Stored dataset items:

§ §

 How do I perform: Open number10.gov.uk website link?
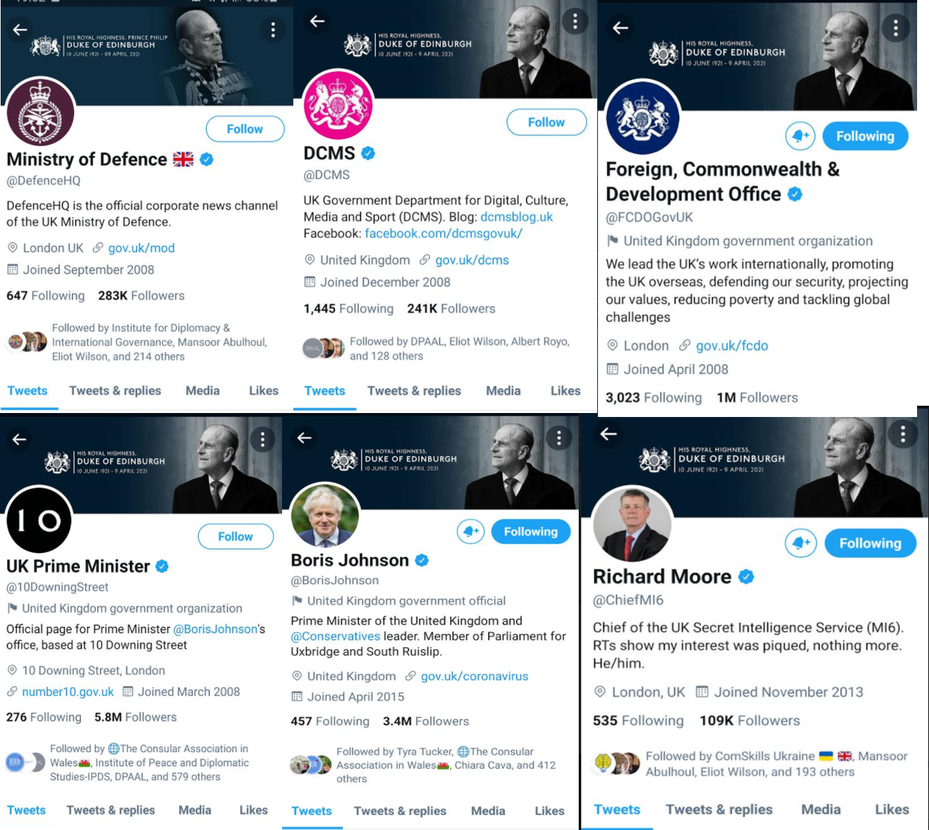coord(68,692)
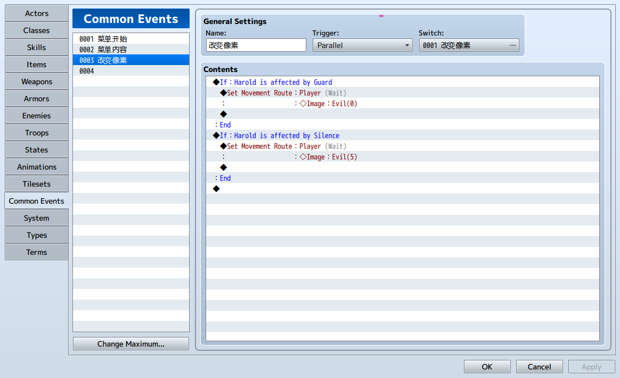Screen dimensions: 620x378
Task: Select the empty event 0004
Action: [131, 71]
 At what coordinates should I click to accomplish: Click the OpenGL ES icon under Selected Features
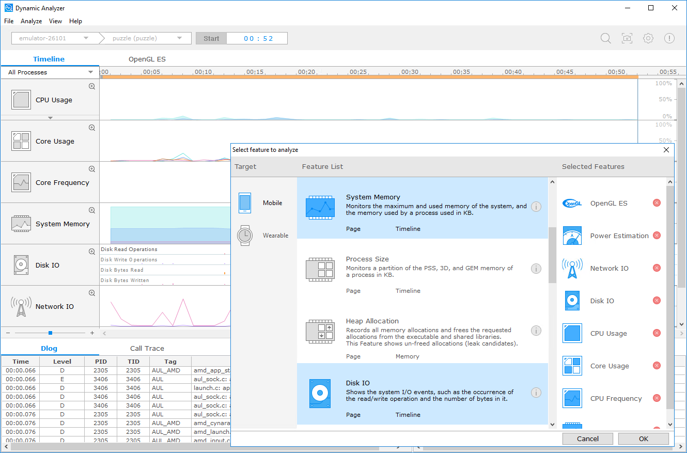click(572, 202)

§ §

Task prompt: From the first line to the last, print the records exactly; leave out the pictures.

Output below:
 How do I perform: Open number10.gov.uk website link?
coord(68,692)
Screen dimensions: 620x378
Task: Select the empty event 0004
Action: [131, 71]
 At what coordinates should I click to accomplish: Click the OpenGL ES icon under Selected Features
click(572, 202)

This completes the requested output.